◆ **GIVEN TASK 1**: Rewrite the entries below, replacing "GUI agent" with "screen agent" and keeping everything else the same. Omit the pictures.

◆ **EXCERPT PROVIDED**:

--------------------------------

You don’t loose space, you make it more interesting and it excites you. This is an amazing example of elegance and restraint being as interesting in the details as whole other centerpieces.
A good takeaway would also be that the lighter 60% Mahjong is more impressive and vibrant than the 80% Herringbone, despite the fact that the Herringbone has a zig-zag pattern. The light colored negative space more than compensates for the rectangular static lines.
This is usually the rule until it’s not anymore. Bellow, you can see the 90% Cumulus pattern. Technically based on circles so it is geometrical. But look at the tension of all those broken circles, it’s like a slow-motion explosion.
I chose this picture especially so you can see the difference between white and dark negative space within great patterns. You can see that the dark grooves provide a restrained pattern, the design and the tension in the shapes do the heavy lifting.
But when exposed to backlight like in the top right, the negative space explodes and comes alive with light. Cumulus is an amazing pattern and you can see here it’s versatility both at providing an interesting background and funneling light.
DECORATIVE GARDEN SCREENS
Decorative screens have a less structured patterned. They try to feel warmer, more natural and in doing so they offer a great organic feel that allows them to be integrated into an older less modern garden easier. As a start-up example, look at the 60% Leafstream.

--------------------------------

◆ **GIVEN TASK 2**: Summarize the passage on garden screen patterns in two sentences.

--------------------------------

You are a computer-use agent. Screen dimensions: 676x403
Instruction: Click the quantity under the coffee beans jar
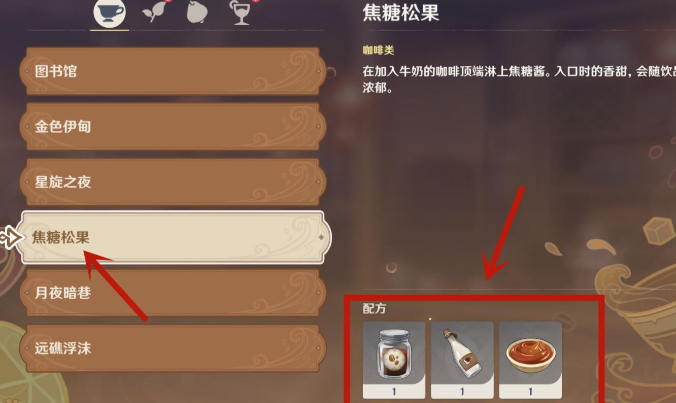[394, 392]
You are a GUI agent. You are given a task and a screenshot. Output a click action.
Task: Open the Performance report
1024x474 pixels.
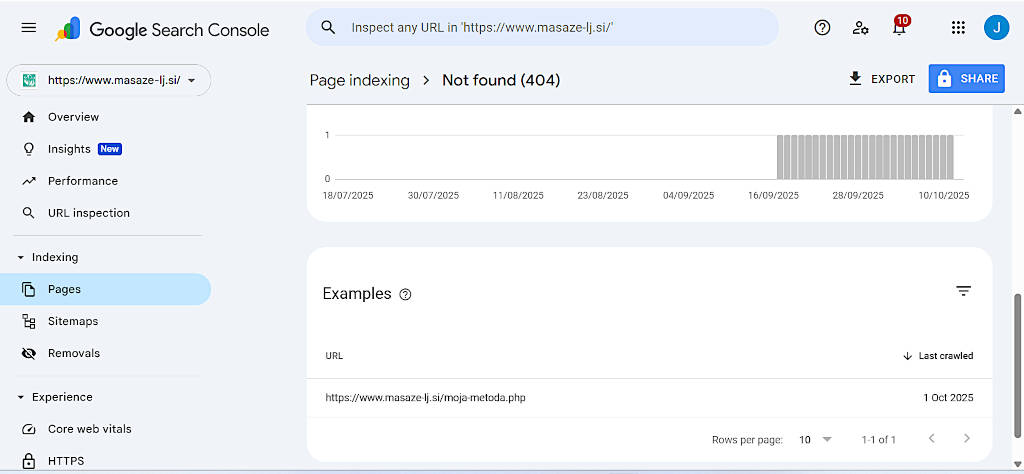[82, 181]
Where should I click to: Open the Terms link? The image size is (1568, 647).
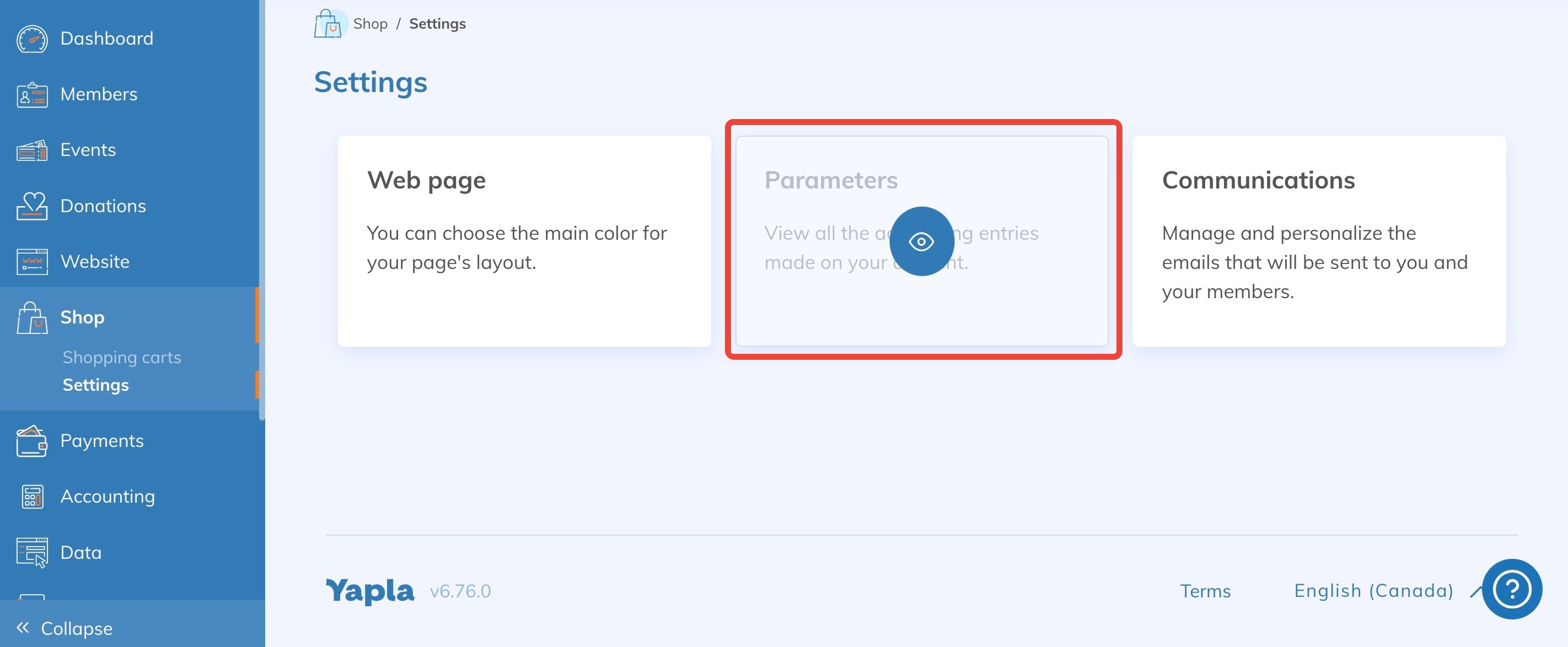pos(1205,590)
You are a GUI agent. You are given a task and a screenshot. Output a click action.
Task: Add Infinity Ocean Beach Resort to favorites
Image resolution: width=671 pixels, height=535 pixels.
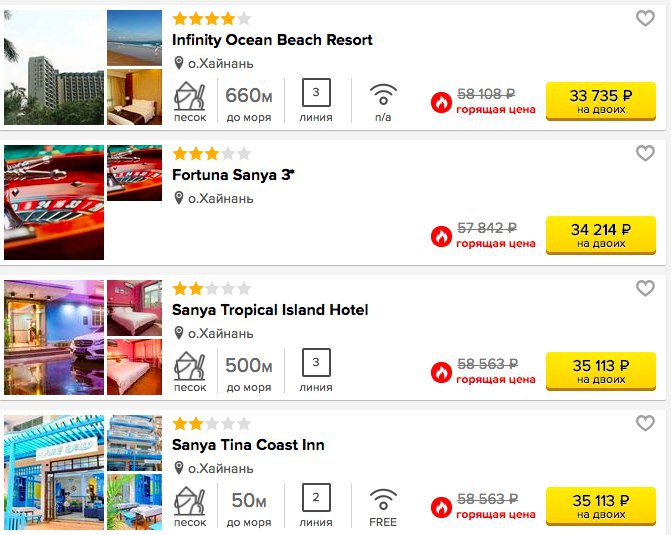(645, 18)
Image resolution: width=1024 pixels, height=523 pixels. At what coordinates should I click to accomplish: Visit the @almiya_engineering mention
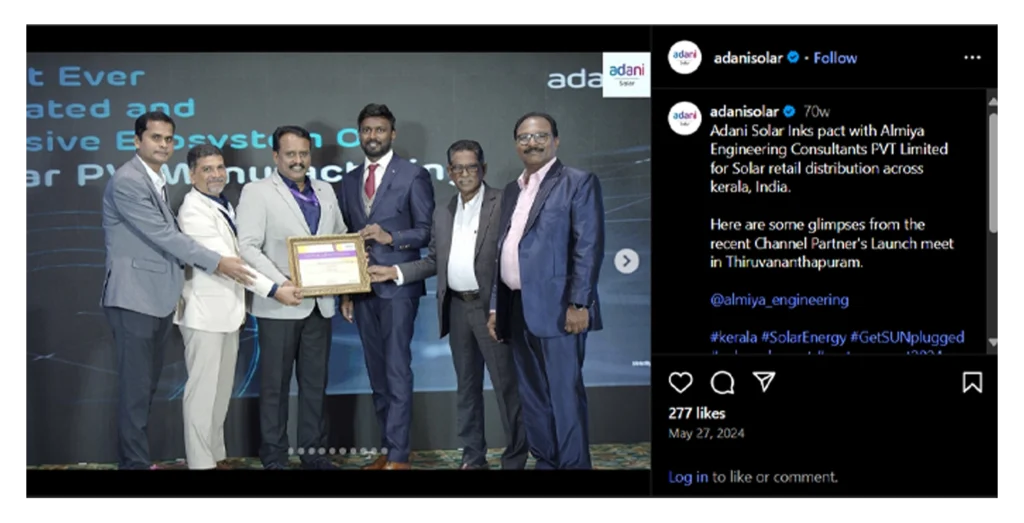tap(780, 300)
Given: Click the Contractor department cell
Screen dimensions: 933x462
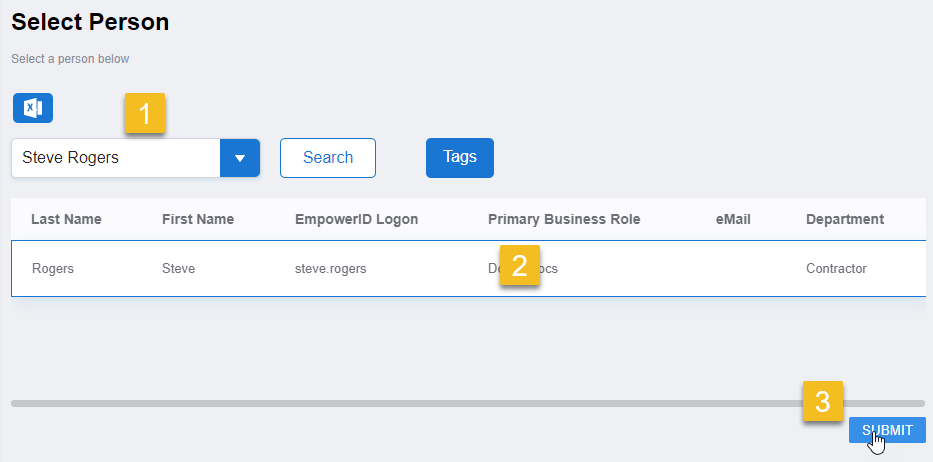Looking at the screenshot, I should 836,268.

--------------------------------

◆ **EXERCISE SOLUTION 1**:
You are a computer-use agent. Screen dimensions: 676x403
Instruction: Click the quantity under the coffee beans jar
[394, 392]
You are a screen agent. You are given a task and a screenshot. Output a click action.
Task: Open the Performance report
1024x474 pixels.
[82, 181]
Where should I click to: Open the Terms link? The image size is (1568, 647).
pos(1205,590)
You are a screen agent. You are given a task and a screenshot. Output a click action.
Task: Add Infinity Ocean Beach Resort to favorites
Image resolution: width=671 pixels, height=535 pixels.
(645, 18)
Image resolution: width=1024 pixels, height=523 pixels. At what coordinates should I click to accomplish: Visit the @almiya_engineering mention
tap(780, 300)
Given: Click the Contractor department cell
Screen dimensions: 933x462
Looking at the screenshot, I should 836,268.

◆ **EXERCISE SOLUTION 2**: The lighter 60% Mahjong is more impressive and vibrant than the 80% Herringbone because its light negative space compensates for the static lines. The 90% Cumulus pattern of broken circles carries a tension like a slow-motion explosion and comes alive with backlight, while decorative screens are less structured and give a warmer, organic feel that fits older, less modern gardens.